Harvard Expert Discusses Archive of Earliest Tablet
Dr. Benjamin Studevent-Hickman, a professor in the Department of Near Eastern Languages and Civilizations at Harvard University, will present a lecture titled, “Ancient Themes: A New Archive from Ancient Iraq and Its Remarkable Journey through the Antiquities Market and U.S. Customs,” at 3 p.m. Thursday, April 7.
The lecture, in Ledbetter Hall Room B in the Donaghey Student Center, is free and open to the public.
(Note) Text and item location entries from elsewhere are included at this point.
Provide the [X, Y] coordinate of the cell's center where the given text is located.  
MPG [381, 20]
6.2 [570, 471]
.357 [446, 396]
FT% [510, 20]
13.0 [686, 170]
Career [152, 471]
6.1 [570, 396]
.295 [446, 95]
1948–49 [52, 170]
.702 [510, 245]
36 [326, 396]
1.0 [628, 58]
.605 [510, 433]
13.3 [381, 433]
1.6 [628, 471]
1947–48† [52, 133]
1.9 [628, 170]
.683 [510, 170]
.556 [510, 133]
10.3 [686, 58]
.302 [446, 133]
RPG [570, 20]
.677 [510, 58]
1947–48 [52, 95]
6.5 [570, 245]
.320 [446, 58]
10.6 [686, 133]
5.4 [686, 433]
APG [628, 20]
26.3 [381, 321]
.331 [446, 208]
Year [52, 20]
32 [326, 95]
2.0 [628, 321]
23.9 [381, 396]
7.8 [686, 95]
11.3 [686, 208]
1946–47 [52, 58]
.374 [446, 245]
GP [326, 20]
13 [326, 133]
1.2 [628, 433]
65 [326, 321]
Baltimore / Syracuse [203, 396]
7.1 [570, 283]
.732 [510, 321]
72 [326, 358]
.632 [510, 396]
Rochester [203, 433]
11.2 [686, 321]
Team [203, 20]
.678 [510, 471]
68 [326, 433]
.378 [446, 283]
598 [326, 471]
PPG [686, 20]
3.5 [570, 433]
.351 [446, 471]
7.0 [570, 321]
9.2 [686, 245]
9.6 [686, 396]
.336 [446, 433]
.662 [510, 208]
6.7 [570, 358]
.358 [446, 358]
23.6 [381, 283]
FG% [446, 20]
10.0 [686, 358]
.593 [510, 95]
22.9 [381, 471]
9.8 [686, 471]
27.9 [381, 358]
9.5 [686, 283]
It is sponsored by UALR’s Middle Eastern Studies program.
The event will mark the first public lecture focused on a set of ancient cuneiform tablets that was illicitly excavated in Iraq, smuggled into the United States, damaged during the Sept. 11, 2001, terrorist attacks, and finally repaired and returned to Baghdad late last year.
Cuneiform script is one of the earliest known forms of written expression that emerged in Sumer, considered the birthplace of civilization.
Aside from providing important new information on the early history of Sumer, the texts highlight the ethical issues surrounding unprovenanced or unknown sourced artifacts, as well as the deep-seated connections between the ancient and modern Middle East.
Studevent-Hickman is an ancient historian specializing in the study of ancient Mesopotamia, with a particular interest in the social and economic history of Babylonia in the third millennium B.C. He received his Ph.D. from Harvard in March 2006 and worked as a research associate at the Oriental Institute of the University of Chicago before returning to Harvard as a lecturer on Assyriology at Harvard.
His publications include “The Ninety-Degree Rotation of the Cuneiform Script,” “Prisma,” the forthcoming publications, “The Workforce at Ur III,” “Umma,” “Nature of the Half-time Arrangement,” and a monograph titled “Lagash and the Religious Economy of Early Babylonia.”